やること
• a. 下のページ抜粋から、「return exp_x /」から「grad = y_pred.copy()」までの部分を一字も変えずに書き写してください。
• b. 下のレコードで、「Task: Click the European Commission logo」を含む行からレコードの末尾までを、「logo」を「icon」に置き換え、ほかは変えずにもう一度書いてください。画像は入れないでください。

-------- ページ抜粋 --------

In [None]:
import numpy as np
from keras.api.datasets import mnist
from keras.api.utils import to_categorical

# 活性化関数とその導関数
def relu(x):
    return np.maximum(0, x)

def relu_derivative(x):
    return (x > 0).astype(float)

def softmax(x):
    exp_x = np.exp(x - np.max(x, axis=1, keepdims=True))
    return exp_x / np.sum(exp_x, axis=1, keepdims=True)

def cross_entropy_loss(y_true, y_pred):
    m = y_true.shape[0]
    log_likelihood = -np.log(y_pred[range(m), np.argmax(y_true, axis=1)])
    loss = np.sum(log_likelihood) / m
    return loss

def cross_entropy_loss_derivative(y_true, y_pred):
    m = y_true.shape[0]
    grad = y_pred.copy()
    grad[range(m), np.argmax(y_true, axis=1)] -= 1
    grad = grad / m
    return grad

# ネットワーククラス
class FourLayerNet:
    def __init__(self, input_size, hidden_size1, hidden_size2, hidden_size3, output_size):
        self.params = {
            'W1': np.random.randn(input_size, hidden_size1) * 0.01,
            'b1': np.zeros((1, hidden_size1)),
            'W2': np.random.randn(hidden_size1, hidden_size2) * 0.01,
            'b2': np.zeros((1, hidden_size2)),
            'W3': np.random.randn(hidden_size2, hidden_size3) * 0.01,
            'b3': np.zeros((1, hidden_size3)),
            'W4': np.random.randn(hidden_size3, output_size) * 0.01,
            'b4': np.zeros((1, output_size))
        }

    def forward(self, X):
        self.cache = {}
        self.cache['Z1'] = np.dot(X, self.params['W1']) + self.params['b1']
        self.cache['A1'] = relu(self.cache['Z1'])
        self.cache['Z2'] = np.dot(self.cache['A1'], self.params['W2']) + self.params['b2']
        self.cache['A2'] = relu(self.cache['Z2'])
        self.cache['Z3'] = np.dot(self.cache['A2'], self.params['W3']) + self.params['b3']
        self.cache['A3'] = relu(self.cache['Z3'])
        self.cache['Z4'] = np.dot(self.cache['A3'], self.params['W4']) + self.params['b4']
        self.cache['A4'] = softmax(self.cache['Z4'])

-------- レコード一覧 --------

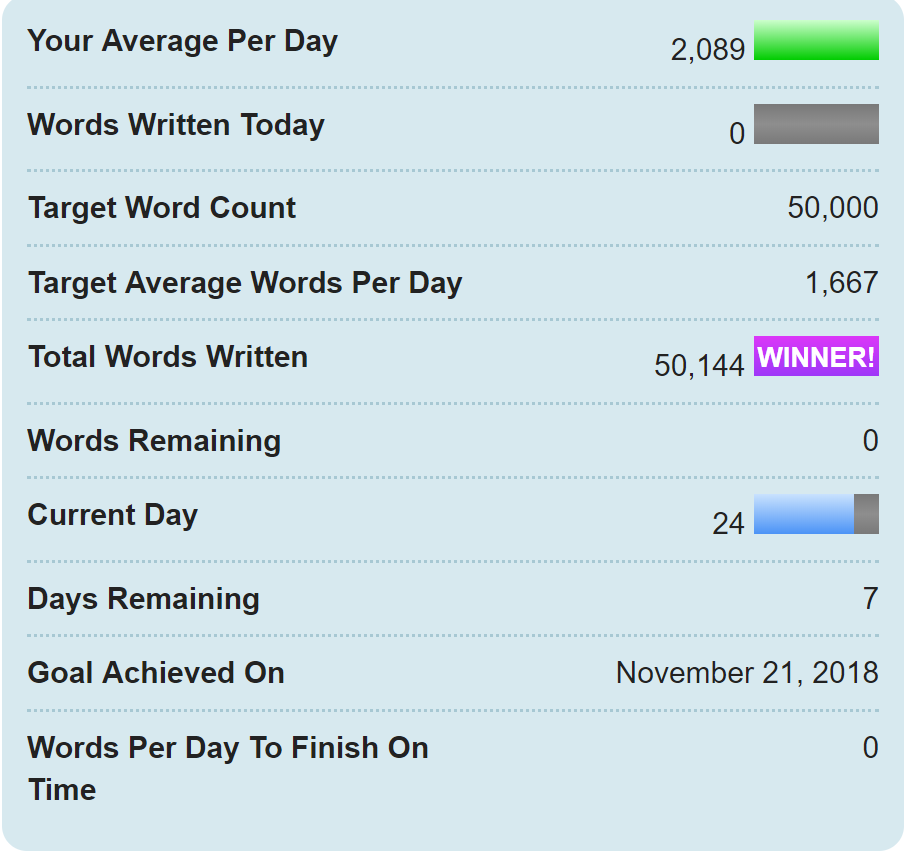Click the 1,667 target average value
The width and height of the screenshot is (909, 860).
click(842, 283)
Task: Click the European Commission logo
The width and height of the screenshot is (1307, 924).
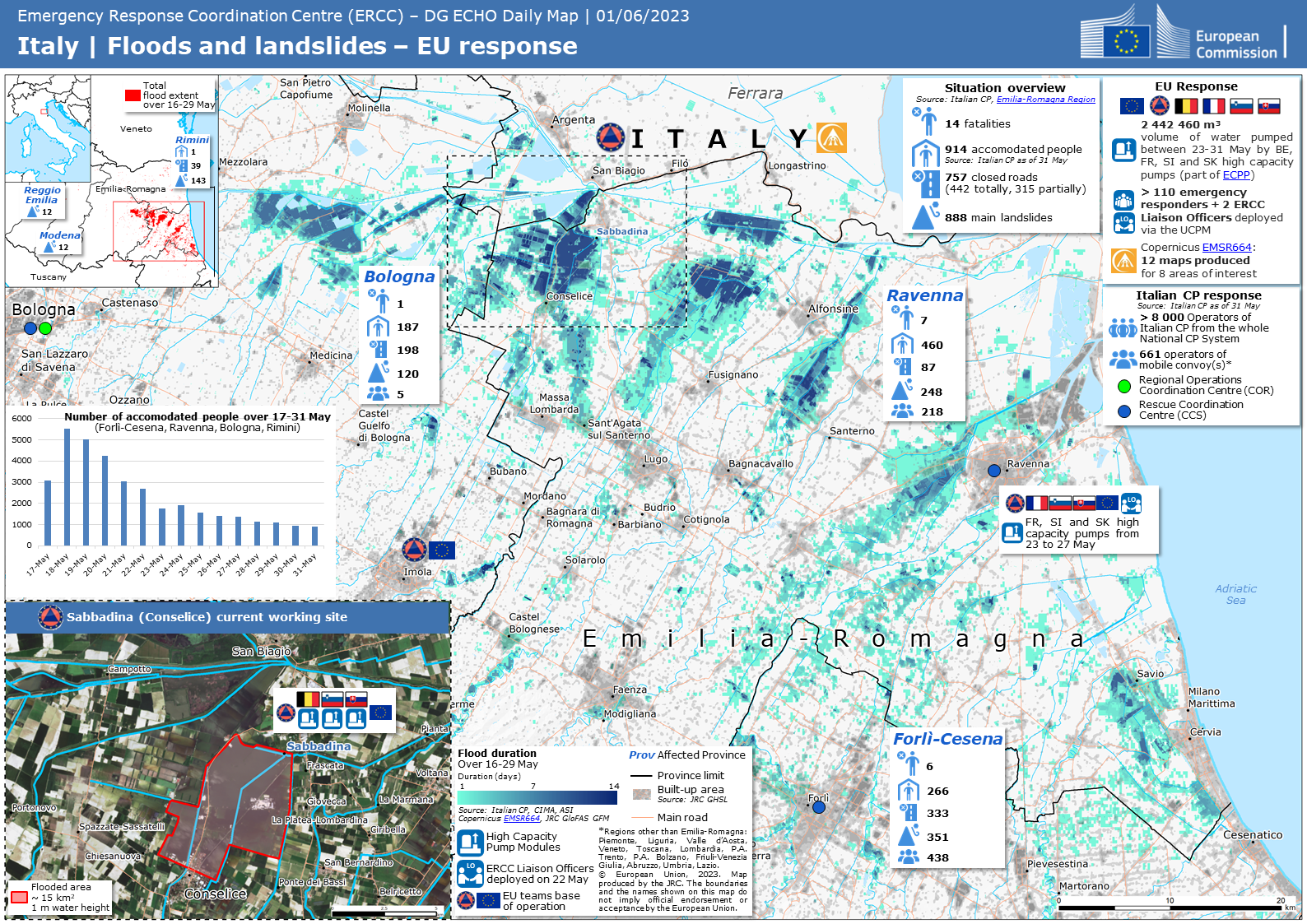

--------

解答
• a.
return exp_x / np.sum(exp_x, axis=1, keepdims=True)

def cross_entropy_loss(y_true, y_pred):
    m = y_true.shape[0]
    log_likelihood = -np.log(y_pred[range(m), np.argmax(y_true, axis=1)])
    loss = np.sum(log_likelihood) / m
    return loss

def cross_entropy_loss_derivative(y_true, y_pred):
    m = y_true.shape[0]
    grad = y_pred.copy()

• b.
Task: Click the European Commission icon
The width and height of the screenshot is (1307, 924).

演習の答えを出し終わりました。